# What is expected
Looking at the listing below, retype exactly the lines starting at the one containing "The width and height of the screenshot is (803, 672)." and ending at the one containing "Click the green book icon in Superman row", both included, and nothing else.

** Exercise inputs follows **

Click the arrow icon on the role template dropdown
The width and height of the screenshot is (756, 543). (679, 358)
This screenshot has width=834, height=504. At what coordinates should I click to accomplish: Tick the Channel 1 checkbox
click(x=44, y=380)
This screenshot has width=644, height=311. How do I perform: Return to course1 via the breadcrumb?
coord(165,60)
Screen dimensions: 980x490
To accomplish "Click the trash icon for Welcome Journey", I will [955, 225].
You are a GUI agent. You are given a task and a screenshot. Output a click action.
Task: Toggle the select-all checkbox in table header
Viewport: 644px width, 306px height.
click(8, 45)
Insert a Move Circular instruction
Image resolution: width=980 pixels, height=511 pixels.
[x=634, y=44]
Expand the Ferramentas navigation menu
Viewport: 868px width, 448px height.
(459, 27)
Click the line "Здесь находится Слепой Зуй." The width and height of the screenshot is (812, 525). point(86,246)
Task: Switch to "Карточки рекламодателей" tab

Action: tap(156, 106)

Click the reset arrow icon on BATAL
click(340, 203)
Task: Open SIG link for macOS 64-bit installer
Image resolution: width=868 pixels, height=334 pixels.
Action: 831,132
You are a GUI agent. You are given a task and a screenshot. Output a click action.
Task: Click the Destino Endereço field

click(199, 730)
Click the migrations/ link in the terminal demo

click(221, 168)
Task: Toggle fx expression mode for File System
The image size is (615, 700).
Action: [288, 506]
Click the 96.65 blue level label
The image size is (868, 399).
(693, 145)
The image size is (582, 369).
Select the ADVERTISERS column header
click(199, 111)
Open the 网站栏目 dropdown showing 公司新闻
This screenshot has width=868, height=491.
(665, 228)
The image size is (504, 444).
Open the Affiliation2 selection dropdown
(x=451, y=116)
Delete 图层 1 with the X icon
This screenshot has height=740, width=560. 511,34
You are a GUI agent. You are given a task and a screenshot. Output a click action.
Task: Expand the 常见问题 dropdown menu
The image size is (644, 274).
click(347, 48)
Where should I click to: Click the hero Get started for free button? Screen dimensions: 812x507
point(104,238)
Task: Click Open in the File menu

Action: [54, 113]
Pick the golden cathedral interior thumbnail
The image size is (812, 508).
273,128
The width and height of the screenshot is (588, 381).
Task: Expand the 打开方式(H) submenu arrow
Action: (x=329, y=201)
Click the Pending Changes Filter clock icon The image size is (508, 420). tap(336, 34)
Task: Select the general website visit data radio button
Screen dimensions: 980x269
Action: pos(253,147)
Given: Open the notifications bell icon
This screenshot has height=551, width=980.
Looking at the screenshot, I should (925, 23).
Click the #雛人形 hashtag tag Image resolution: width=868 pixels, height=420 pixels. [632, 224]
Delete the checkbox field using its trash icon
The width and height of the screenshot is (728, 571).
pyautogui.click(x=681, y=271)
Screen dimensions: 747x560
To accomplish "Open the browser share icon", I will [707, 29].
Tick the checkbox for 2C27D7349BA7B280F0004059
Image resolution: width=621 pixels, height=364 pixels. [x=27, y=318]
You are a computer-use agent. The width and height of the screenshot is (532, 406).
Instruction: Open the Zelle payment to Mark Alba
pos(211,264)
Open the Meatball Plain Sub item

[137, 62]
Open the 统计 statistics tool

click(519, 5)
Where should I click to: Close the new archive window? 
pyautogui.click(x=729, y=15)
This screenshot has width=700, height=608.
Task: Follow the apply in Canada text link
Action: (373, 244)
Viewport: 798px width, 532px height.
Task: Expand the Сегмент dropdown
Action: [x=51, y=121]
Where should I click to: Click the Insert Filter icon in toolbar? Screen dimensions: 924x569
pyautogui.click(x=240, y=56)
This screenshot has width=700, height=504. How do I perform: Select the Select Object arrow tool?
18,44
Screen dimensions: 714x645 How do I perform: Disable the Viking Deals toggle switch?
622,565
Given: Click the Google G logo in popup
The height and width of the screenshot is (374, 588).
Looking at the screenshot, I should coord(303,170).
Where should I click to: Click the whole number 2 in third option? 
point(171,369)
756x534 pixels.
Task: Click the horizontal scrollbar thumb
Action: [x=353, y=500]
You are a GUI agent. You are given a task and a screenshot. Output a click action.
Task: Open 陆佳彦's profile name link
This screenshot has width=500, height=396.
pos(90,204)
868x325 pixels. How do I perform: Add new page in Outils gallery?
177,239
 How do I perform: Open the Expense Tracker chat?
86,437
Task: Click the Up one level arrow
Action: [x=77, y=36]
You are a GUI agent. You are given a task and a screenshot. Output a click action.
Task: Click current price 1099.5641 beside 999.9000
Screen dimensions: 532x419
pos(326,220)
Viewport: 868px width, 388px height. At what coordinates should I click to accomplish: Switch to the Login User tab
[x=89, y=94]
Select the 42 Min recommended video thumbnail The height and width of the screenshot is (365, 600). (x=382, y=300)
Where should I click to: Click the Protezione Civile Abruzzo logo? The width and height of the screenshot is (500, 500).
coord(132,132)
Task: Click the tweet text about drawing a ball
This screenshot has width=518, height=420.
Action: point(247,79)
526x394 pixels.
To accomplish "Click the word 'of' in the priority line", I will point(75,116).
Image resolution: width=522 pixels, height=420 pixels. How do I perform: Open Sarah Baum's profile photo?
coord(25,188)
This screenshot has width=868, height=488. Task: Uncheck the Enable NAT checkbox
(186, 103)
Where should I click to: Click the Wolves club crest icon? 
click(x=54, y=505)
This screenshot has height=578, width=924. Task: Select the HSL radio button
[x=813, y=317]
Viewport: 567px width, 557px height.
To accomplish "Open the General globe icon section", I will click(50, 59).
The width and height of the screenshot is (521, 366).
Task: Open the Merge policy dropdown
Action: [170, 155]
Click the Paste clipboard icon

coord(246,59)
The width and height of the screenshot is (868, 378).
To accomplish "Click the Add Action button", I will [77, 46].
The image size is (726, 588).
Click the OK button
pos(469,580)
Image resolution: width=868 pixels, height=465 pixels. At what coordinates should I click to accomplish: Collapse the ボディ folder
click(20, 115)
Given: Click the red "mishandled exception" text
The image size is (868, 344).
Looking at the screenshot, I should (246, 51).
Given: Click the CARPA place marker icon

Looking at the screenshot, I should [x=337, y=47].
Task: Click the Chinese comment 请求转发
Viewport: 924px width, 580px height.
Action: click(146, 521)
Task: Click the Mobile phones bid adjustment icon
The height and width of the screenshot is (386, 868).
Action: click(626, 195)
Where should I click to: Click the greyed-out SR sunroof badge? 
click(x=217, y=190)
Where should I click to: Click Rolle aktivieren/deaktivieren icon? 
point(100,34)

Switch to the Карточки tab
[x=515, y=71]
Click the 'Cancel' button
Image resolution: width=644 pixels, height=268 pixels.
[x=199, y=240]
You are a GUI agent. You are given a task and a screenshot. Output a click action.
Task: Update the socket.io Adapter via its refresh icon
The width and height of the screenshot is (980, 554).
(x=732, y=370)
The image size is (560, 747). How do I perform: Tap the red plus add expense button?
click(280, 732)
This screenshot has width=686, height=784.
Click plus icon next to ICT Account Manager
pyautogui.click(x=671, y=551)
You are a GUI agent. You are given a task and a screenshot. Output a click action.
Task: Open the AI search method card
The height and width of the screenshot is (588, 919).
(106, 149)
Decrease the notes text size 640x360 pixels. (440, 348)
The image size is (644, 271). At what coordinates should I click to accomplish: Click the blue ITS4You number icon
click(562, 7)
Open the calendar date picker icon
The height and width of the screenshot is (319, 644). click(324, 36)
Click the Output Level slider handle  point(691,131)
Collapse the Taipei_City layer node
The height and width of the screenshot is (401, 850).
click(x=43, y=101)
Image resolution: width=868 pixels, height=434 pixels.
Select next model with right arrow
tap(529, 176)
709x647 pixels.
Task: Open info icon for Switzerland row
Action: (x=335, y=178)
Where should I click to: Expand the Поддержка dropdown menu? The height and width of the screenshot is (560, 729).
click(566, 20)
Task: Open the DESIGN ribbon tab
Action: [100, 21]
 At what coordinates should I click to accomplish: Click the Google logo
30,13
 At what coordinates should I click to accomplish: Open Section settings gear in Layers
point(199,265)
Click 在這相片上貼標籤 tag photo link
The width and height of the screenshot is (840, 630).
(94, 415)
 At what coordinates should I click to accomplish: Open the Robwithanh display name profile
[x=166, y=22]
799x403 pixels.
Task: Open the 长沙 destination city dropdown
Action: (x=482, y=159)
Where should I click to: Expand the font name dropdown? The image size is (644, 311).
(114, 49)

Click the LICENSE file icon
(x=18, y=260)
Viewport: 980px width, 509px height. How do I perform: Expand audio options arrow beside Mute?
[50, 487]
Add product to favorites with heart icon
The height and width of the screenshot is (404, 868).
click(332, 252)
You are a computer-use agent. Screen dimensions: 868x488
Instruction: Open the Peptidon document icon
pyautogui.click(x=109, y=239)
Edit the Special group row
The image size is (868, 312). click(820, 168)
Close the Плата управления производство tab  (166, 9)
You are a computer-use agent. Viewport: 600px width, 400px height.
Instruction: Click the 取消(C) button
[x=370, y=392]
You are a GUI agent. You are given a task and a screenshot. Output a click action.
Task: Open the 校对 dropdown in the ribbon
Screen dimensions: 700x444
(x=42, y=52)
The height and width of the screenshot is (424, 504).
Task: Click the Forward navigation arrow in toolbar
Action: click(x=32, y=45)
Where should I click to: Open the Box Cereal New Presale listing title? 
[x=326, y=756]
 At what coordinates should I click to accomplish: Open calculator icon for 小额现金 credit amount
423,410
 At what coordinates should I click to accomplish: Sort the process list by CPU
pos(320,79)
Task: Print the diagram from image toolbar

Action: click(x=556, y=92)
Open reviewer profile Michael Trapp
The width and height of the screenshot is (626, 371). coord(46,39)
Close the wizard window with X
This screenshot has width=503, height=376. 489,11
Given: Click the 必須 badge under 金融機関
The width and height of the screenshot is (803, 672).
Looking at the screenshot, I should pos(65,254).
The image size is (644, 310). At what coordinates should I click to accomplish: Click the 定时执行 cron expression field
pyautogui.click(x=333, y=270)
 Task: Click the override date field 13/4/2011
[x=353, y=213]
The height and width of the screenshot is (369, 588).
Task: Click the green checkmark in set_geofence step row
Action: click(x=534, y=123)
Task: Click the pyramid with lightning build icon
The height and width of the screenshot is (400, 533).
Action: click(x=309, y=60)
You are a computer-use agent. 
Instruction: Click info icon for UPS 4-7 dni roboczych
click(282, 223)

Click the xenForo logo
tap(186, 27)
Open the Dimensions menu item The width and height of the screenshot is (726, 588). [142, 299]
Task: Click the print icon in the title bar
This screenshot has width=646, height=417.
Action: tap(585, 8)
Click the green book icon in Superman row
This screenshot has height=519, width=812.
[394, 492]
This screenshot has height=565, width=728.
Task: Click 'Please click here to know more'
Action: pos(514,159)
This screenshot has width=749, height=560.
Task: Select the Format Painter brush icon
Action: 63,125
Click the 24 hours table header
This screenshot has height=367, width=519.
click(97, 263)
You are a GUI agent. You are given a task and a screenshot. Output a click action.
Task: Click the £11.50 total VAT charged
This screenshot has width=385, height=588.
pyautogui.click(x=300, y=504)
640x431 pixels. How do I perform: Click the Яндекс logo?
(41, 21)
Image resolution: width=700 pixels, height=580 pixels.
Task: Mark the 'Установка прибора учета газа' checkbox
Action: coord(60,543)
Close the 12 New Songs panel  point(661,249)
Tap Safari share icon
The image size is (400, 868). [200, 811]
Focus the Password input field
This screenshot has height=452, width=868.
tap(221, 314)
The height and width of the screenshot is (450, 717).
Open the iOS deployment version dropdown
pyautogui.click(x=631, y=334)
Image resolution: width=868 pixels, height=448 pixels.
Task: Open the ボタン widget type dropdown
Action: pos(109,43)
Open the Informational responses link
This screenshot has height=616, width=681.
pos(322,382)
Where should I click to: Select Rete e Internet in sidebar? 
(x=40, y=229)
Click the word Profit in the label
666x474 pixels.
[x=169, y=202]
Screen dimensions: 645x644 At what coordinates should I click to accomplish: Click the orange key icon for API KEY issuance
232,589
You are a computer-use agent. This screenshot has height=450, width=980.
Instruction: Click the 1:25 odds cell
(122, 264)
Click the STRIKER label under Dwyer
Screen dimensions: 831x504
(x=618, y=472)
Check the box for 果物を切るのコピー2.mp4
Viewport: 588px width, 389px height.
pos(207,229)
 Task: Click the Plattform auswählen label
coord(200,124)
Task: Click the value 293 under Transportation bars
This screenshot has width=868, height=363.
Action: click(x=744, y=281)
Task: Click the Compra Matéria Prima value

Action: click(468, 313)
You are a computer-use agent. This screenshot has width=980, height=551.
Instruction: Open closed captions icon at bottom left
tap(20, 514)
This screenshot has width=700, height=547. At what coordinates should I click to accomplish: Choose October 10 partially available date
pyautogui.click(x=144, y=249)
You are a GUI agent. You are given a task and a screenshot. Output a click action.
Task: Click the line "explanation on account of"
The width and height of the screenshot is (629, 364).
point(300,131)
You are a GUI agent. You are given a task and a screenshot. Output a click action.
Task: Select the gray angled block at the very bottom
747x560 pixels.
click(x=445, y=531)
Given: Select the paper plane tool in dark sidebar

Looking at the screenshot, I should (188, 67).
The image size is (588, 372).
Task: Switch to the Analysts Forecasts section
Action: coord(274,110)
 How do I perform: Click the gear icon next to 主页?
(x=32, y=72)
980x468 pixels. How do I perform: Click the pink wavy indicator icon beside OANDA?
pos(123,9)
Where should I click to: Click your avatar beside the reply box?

** End of Exercise inputs **

# Exercise result
The width and height of the screenshot is (803, 672).
Looking at the screenshot, I should pos(65,254).
The image size is (644, 310). At what coordinates should I click to accomplish: Click the 定时执行 cron expression field
pyautogui.click(x=333, y=270)
 Task: Click the override date field 13/4/2011
[x=353, y=213]
The height and width of the screenshot is (369, 588).
Task: Click the green checkmark in set_geofence step row
Action: click(x=534, y=123)
Task: Click the pyramid with lightning build icon
The height and width of the screenshot is (400, 533).
Action: click(x=309, y=60)
You are a computer-use agent. 
Instruction: Click info icon for UPS 4-7 dni roboczych
click(282, 223)

Click the xenForo logo
tap(186, 27)
Open the Dimensions menu item The width and height of the screenshot is (726, 588). [142, 299]
Task: Click the print icon in the title bar
This screenshot has width=646, height=417.
Action: tap(585, 8)
Click the green book icon in Superman row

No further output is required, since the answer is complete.